**Problem to solve:**
Exactness is required throughout. Return every record once more.

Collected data
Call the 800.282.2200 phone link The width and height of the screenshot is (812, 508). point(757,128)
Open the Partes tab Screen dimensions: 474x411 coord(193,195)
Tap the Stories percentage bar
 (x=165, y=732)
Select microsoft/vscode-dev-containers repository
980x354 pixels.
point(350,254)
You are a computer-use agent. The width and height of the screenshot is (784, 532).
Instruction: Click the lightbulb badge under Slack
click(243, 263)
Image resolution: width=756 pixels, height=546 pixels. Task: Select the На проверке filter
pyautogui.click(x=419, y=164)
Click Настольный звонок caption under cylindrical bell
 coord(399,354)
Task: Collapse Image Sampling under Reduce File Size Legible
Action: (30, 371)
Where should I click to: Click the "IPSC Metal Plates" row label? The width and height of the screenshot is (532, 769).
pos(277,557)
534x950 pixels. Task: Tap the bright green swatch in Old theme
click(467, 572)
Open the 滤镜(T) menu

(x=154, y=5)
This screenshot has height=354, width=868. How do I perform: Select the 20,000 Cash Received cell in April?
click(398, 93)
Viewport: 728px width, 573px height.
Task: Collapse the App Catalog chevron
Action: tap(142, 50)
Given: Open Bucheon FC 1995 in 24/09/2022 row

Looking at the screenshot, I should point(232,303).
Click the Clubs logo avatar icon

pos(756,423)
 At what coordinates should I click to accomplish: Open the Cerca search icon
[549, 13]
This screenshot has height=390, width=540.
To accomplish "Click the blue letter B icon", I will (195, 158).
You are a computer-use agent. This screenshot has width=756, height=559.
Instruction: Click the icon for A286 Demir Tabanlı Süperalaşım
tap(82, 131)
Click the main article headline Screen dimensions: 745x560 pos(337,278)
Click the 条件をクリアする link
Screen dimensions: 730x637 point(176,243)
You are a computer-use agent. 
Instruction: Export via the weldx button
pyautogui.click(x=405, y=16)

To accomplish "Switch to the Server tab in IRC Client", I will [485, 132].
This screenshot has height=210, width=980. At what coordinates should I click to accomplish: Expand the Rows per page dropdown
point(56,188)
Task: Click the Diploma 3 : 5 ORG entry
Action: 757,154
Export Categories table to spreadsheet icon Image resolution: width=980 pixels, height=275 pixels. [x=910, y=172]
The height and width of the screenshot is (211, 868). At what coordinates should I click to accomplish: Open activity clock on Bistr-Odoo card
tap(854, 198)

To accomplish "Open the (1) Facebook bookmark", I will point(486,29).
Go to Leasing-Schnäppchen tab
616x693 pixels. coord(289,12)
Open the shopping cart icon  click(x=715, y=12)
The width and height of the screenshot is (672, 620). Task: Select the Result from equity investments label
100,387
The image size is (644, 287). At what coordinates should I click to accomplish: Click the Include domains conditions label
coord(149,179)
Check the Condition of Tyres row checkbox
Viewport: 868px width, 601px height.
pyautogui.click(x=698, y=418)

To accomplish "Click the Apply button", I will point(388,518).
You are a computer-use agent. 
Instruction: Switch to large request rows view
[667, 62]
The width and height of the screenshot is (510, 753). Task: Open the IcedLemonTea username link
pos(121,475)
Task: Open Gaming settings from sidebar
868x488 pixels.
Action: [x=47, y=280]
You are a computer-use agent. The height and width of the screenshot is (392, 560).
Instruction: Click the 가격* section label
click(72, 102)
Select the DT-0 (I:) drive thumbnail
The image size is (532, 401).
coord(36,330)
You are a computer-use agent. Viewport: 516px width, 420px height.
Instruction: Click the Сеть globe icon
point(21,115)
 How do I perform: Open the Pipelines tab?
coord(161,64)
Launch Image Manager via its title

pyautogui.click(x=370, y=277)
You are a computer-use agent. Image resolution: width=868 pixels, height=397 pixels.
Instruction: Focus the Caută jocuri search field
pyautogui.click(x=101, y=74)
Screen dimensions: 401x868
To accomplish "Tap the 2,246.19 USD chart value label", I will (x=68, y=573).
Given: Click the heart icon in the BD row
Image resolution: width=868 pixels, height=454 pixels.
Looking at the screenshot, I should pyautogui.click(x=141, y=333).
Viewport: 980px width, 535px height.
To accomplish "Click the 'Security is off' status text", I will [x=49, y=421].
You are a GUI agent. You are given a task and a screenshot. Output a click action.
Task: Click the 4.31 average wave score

**Task result:**
Call the 800.282.2200 phone link The width and height of the screenshot is (812, 508). point(757,128)
Open the Partes tab Screen dimensions: 474x411 coord(193,195)
Tap the Stories percentage bar
 (x=165, y=732)
Select microsoft/vscode-dev-containers repository
980x354 pixels.
point(350,254)
You are a computer-use agent. The width and height of the screenshot is (784, 532).
Instruction: Click the lightbulb badge under Slack
click(243, 263)
Image resolution: width=756 pixels, height=546 pixels. Task: Select the На проверке filter
pyautogui.click(x=419, y=164)
Click Настольный звонок caption under cylindrical bell
 coord(399,354)
Task: Collapse Image Sampling under Reduce File Size Legible
Action: (30, 371)
Where should I click to: Click the "IPSC Metal Plates" row label? The width and height of the screenshot is (532, 769).
pos(277,557)
534x950 pixels. Task: Tap the bright green swatch in Old theme
click(467, 572)
Open the 滤镜(T) menu

(x=154, y=5)
This screenshot has height=354, width=868. How do I perform: Select the 20,000 Cash Received cell in April?
click(398, 93)
Viewport: 728px width, 573px height.
Task: Collapse the App Catalog chevron
Action: tap(142, 50)
Given: Open Bucheon FC 1995 in 24/09/2022 row

Looking at the screenshot, I should point(232,303).
Click the Clubs logo avatar icon

pos(756,423)
 At what coordinates should I click to accomplish: Open the Cerca search icon
[549, 13]
This screenshot has height=390, width=540.
To accomplish "Click the blue letter B icon", I will (195, 158).
You are a computer-use agent. This screenshot has width=756, height=559.
Instruction: Click the icon for A286 Demir Tabanlı Süperalaşım
tap(82, 131)
Click the main article headline Screen dimensions: 745x560 pos(337,278)
Click the 条件をクリアする link
Screen dimensions: 730x637 point(176,243)
You are a computer-use agent. 
Instruction: Export via the weldx button
pyautogui.click(x=405, y=16)

To accomplish "Switch to the Server tab in IRC Client", I will [485, 132].
This screenshot has height=210, width=980. At what coordinates should I click to accomplish: Expand the Rows per page dropdown
point(56,188)
Task: Click the Diploma 3 : 5 ORG entry
Action: 757,154
Export Categories table to spreadsheet icon Image resolution: width=980 pixels, height=275 pixels. [x=910, y=172]
The height and width of the screenshot is (211, 868). At what coordinates should I click to accomplish: Open activity clock on Bistr-Odoo card
tap(854, 198)

To accomplish "Open the (1) Facebook bookmark", I will point(486,29).
Go to Leasing-Schnäppchen tab
616x693 pixels. coord(289,12)
Open the shopping cart icon  click(x=715, y=12)
The width and height of the screenshot is (672, 620). Task: Select the Result from equity investments label
100,387
The image size is (644, 287). At what coordinates should I click to accomplish: Click the Include domains conditions label
coord(149,179)
Check the Condition of Tyres row checkbox
Viewport: 868px width, 601px height.
pyautogui.click(x=698, y=418)

To accomplish "Click the Apply button", I will point(388,518).
You are a computer-use agent. 
Instruction: Switch to large request rows view
[667, 62]
The width and height of the screenshot is (510, 753). Task: Open the IcedLemonTea username link
pos(121,475)
Task: Open Gaming settings from sidebar
868x488 pixels.
Action: [x=47, y=280]
You are a computer-use agent. The height and width of the screenshot is (392, 560).
Instruction: Click the 가격* section label
click(72, 102)
Select the DT-0 (I:) drive thumbnail
The image size is (532, 401).
coord(36,330)
You are a computer-use agent. Viewport: 516px width, 420px height.
Instruction: Click the Сеть globe icon
point(21,115)
 How do I perform: Open the Pipelines tab?
coord(161,64)
Launch Image Manager via its title

pyautogui.click(x=370, y=277)
You are a computer-use agent. Image resolution: width=868 pixels, height=397 pixels.
Instruction: Focus the Caută jocuri search field
pyautogui.click(x=101, y=74)
Screen dimensions: 401x868
To accomplish "Tap the 2,246.19 USD chart value label", I will (x=68, y=573).
Given: Click the heart icon in the BD row
Image resolution: width=868 pixels, height=454 pixels.
Looking at the screenshot, I should pyautogui.click(x=141, y=333).
Viewport: 980px width, 535px height.
To accomplish "Click the 'Security is off' status text", I will [x=49, y=421].
You are a GUI agent. You are given a task and a screenshot. Output a click action.
Task: Click the 4.31 average wave score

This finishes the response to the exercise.